报告人：Raghu Ganti IBM Watson实验室研究员
报告题目：Human Mobility Modeling on CrowdSensed Data: Insights and Challenges
报告摘要：The ubiquitous availability of location sensing devices in the form of smartphones, cars, taxis, and other devices combined with the ability to collect data at scale using crowdsensing platforms enables the fine grained monitoring and modeling of human movement, both at the individual level and a group level. In this talk, we will first examine human movement data from call-detail records and taxi cabs and provide insights into "routes" and "timing" aspects of the movement patterns in large cities. We will then pose the question of efficiently analyzing large volumes of mobility data at scale (both real-time and non-real-time aspects) and have an open discussion regarding these challenges.

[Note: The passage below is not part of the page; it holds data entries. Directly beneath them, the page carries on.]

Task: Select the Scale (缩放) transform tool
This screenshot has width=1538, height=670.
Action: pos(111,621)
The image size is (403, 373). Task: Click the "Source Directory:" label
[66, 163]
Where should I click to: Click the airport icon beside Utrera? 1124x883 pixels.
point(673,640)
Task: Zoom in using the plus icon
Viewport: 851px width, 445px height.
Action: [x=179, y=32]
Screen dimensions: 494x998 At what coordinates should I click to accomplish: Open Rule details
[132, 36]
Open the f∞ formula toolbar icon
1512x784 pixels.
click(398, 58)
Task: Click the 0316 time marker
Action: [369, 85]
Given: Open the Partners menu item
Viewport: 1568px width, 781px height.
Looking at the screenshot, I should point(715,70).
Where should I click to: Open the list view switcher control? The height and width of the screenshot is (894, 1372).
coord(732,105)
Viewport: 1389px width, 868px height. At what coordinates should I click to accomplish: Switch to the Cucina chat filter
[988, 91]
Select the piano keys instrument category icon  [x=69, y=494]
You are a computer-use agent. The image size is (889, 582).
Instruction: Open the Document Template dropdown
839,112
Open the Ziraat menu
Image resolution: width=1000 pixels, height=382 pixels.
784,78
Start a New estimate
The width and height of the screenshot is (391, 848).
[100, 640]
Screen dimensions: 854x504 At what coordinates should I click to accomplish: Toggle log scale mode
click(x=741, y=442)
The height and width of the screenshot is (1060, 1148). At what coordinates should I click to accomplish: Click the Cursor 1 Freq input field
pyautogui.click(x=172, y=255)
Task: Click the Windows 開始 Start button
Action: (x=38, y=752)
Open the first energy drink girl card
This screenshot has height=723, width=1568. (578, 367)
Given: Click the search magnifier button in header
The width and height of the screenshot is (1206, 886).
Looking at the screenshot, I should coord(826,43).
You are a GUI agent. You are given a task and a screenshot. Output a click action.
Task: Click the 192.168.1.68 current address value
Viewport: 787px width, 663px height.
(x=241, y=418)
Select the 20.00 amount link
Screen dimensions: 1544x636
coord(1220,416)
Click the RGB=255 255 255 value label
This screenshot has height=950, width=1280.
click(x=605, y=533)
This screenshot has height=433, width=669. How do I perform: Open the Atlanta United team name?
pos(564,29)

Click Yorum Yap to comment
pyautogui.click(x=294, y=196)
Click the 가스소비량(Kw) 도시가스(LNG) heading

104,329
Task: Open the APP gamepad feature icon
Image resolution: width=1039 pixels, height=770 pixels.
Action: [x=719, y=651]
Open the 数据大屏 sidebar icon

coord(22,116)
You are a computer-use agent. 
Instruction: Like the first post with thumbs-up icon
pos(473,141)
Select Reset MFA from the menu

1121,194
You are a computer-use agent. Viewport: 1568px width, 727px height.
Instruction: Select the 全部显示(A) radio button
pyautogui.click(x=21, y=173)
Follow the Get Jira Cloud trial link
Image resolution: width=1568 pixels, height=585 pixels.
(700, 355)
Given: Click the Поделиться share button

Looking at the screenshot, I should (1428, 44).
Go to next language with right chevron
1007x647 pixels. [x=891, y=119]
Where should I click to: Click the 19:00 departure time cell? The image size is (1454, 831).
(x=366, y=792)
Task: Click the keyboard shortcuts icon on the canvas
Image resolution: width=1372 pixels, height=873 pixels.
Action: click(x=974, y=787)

报告人简介：Raghu Ganti is a Research Staff Member at IBM T. J. Watson Research Center. He is part of the Cognitive IoT department. His research interests span wireless sensor networks, ubiquitous computing, and data mining. For the past several years, he has been working on spatiotemporal analytics - the analysis of moving objects and been developing various algorithms for spatiotemporally enabling IBM's big data products. Parts of his work are now embedded in products such as IBM InfoSphere Streams, SPSS statistical modeler, and InfoSphere SenseMaking. He obtained his Ph.D. degrees from the Department of Computer Science, University of Illinois at Urbana-Champaign in August 2010. He has published around 60 papers in top journals and conferencces, such as IEEE TMC, ACM TOSN, MobiCom, UbiComp, Infocom, etc. He got the best paper award at Mobiquitous2014. He has served as ICDCS2015 TPC Vice chair and IQ2S2015 TPC chair.